_TASK INPUTS_.
** begin **

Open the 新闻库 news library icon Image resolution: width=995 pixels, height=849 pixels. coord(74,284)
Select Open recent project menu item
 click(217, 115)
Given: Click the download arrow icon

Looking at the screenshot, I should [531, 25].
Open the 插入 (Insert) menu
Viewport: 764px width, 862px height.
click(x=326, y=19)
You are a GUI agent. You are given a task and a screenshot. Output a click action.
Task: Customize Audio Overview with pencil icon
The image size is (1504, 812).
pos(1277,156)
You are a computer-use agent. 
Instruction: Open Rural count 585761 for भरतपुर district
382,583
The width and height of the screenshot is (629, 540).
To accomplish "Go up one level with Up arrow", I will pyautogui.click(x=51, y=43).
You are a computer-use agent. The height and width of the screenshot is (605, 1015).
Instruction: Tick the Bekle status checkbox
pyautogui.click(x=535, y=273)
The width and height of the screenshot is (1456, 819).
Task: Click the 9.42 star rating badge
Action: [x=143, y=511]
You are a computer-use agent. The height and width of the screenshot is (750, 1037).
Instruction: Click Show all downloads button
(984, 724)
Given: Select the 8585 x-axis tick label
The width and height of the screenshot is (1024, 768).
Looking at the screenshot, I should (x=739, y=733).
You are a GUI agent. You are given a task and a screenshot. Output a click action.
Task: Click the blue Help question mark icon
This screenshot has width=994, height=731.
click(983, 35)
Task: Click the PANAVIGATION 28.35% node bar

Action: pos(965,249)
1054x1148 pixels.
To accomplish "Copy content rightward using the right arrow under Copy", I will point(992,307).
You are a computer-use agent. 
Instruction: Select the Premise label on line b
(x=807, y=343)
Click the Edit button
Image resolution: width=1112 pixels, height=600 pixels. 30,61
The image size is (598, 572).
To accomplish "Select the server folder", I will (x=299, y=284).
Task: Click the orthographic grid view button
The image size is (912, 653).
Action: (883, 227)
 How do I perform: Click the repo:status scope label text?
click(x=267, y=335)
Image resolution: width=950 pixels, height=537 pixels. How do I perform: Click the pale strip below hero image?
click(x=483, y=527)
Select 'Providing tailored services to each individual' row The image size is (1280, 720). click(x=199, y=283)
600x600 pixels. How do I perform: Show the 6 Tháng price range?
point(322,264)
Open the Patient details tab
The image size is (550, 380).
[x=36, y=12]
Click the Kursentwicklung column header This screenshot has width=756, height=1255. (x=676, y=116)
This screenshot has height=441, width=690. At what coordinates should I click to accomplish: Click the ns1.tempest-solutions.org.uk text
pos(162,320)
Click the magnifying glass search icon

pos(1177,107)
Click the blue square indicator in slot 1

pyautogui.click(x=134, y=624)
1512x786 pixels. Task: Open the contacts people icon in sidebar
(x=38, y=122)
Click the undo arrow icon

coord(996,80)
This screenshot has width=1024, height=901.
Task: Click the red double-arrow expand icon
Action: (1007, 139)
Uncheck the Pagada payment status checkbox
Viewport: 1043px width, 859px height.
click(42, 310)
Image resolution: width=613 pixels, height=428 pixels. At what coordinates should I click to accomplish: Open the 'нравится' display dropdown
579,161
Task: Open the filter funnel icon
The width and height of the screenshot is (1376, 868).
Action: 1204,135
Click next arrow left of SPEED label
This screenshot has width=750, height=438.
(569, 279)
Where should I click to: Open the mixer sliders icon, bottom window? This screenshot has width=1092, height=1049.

** end **

_EXERCISE PROMPT_.
Could you give the stretch of entries from the very start through the line containing "click(217, 115)" as a numbered list, leaving out any blank lines?

_TASK RESULT_.
1. Open the 新闻库 news library icon Image resolution: width=995 pixels, height=849 pixels. coord(74,284)
2. Select Open recent project menu item
3.  click(217, 115)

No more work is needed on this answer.